L’arte, in ogni sua espressione, può raccontare un periodo storico, un sentimento, una circostanza. E per farlo non deve necessariamente essere figlia dell’attualità.
Un quadro di Hopper descrive perfettamente l’attesa di oggi, anche se è stato dipinto nei primi anni del Novecento; e probabilmente più di un lettore di Saramago ha pensato, come me, di vivere nel romanzo Cecità quando è esplosa la pandemia. Sono sicura che esempi di questo tipo si trovino anche nella musica e nel cinema. E ovviamente nel teatro.

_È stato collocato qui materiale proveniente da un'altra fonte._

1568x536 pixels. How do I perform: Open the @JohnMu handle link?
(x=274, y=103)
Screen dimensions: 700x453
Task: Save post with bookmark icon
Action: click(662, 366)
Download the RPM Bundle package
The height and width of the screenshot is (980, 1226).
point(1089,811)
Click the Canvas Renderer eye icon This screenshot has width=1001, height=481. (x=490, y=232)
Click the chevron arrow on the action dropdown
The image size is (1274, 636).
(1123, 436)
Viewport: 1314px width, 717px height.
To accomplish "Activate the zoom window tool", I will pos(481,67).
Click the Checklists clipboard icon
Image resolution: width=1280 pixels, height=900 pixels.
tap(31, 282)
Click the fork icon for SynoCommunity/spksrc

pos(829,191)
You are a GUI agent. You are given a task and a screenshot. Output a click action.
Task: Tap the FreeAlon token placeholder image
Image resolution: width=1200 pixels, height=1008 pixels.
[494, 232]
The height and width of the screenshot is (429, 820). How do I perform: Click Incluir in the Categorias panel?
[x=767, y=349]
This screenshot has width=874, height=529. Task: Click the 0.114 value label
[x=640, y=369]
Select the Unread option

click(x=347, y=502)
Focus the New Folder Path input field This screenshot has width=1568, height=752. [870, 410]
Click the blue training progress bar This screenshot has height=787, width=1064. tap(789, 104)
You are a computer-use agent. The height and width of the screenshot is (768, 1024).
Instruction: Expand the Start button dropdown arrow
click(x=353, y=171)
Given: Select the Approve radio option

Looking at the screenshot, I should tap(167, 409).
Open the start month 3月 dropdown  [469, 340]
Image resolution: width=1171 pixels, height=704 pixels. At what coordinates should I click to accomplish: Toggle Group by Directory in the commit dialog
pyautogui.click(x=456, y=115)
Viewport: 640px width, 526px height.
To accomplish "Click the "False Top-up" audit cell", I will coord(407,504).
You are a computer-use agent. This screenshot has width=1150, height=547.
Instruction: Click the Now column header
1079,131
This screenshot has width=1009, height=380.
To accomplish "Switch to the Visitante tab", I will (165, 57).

Qualche giorno fa, persa nelle mie riflessioni, mi è tornato in mente La Gabbia, lo spettacolo andato in scena al Brancaccino e recensito per La Platea a maggio 2019. La Gabbia, scritto da Massimiliano Frateschi e diretto da Massimiliano Vado, racconta la sospensione spazio-temporale in cui vivono e di cui sono vittime i due protagonisti. Uno spazio fisicamente rappresentato da una gabbia di nylon e fili di ferro, ma inesistente, se non nella mente di Max e Pier. Uno spazio in grado di intrappolarli in un eterno presente, nel quale è difficile immaginare un futuro, così come fare pace con un passato scomodo e amaro.